*What to do*:
Please copy out the whole album page on W spodniach czy w sukience? below, word for word, without any changes.

*Passage shown*:
□ □ □ □ □ □ □
Studio album by Ania
- Released: 16 June 2008
- Recorded: 2008
- Genre: Pop; retro;
- Label: Sony BMG
- Producer: Bogdan Kondracki

Ania chronology
| Kilka historii na ten sam temat (2006) | W spodniach czy w sukience? (2008) | Ania Movie (2010) |

= W spodniach czy w sukience? =

W spodniach czy w sukience? is the third studio album by Polish singer Ania, released in 2008.

== Background ==
The album continued the retro-inspired theme from Ania's previous record, with sleeve photos and arrangements reminiscing 1950s and 1960s style. The album's title translates In Trousers or in Dress?.

W spodniach czy w sukience? managed to repeat the success of two previous albums. It reached #1 in Polish albums chart and received mostly positive feedback from music critics. The album spawned two hit singles: "Nigdy więcej nie tańcz ze mną" and the title track. Three months after its release, W spodniach czy w sukience? was certified Platinum.
□ □ □ □ □ □ □
*Data lines*:
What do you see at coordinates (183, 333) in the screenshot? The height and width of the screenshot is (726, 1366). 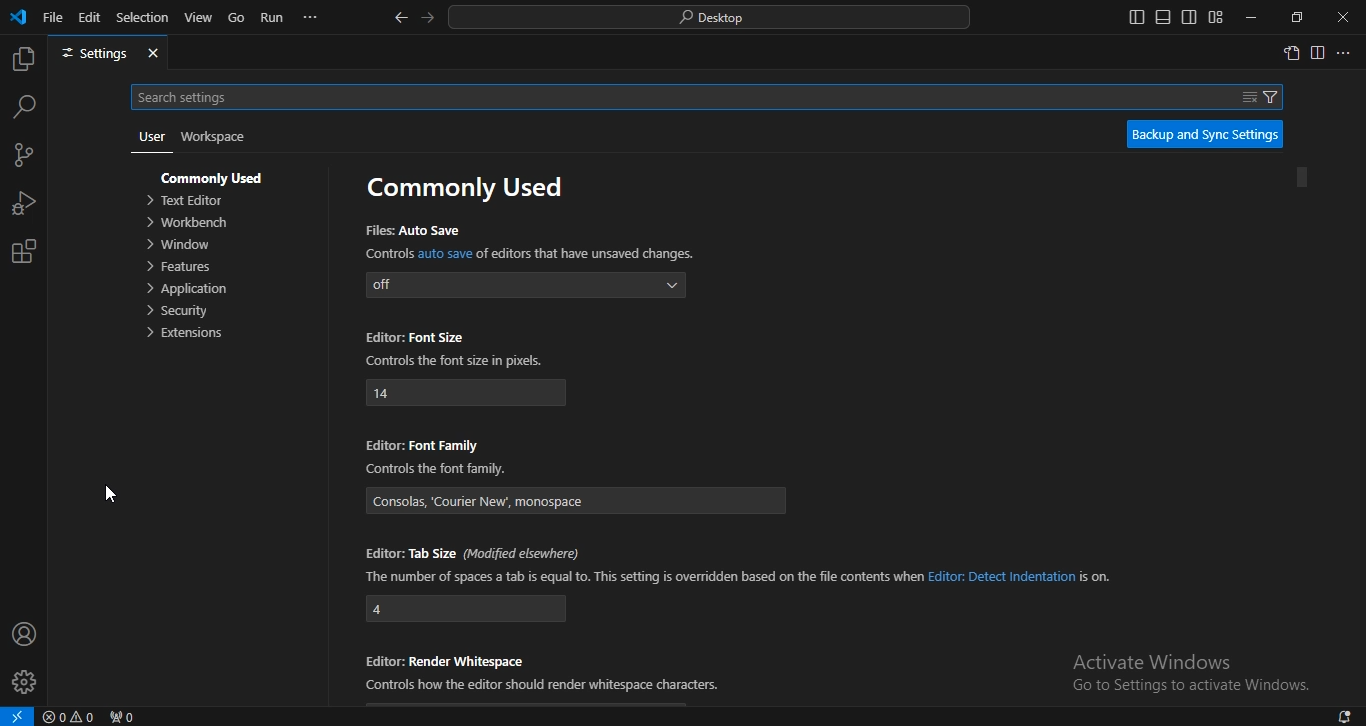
□ □ □ □ □ □ □
*Final answer*:
Studio album by Ania
- Released: 16 June 2008
- Recorded: 2008
- Genre: Pop; retro;
- Label: Sony BMG
- Producer: Bogdan Kondracki

Ania chronology
| Kilka historii na ten sam temat (2006) | W spodniach czy w sukience? (2008) | Ania Movie (2010) |

= W spodniach czy w sukience? =

W spodniach czy w sukience? is the third studio album by Polish singer Ania, released in 2008.

== Background ==
The album continued the retro-inspired theme from Ania's previous record, with sleeve photos and arrangements reminiscing 1950s and 1960s style. The album's title translates In Trousers or in Dress?.

W spodniach czy w sukience? managed to repeat the success of two previous albums. It reached #1 in Polish albums chart and received mostly positive feedback from music critics. The album spawned two hit singles: "Nigdy więcej nie tańcz ze mną" and the title track. Three months after its release, W spodniach czy w sukience? was certified Platinum.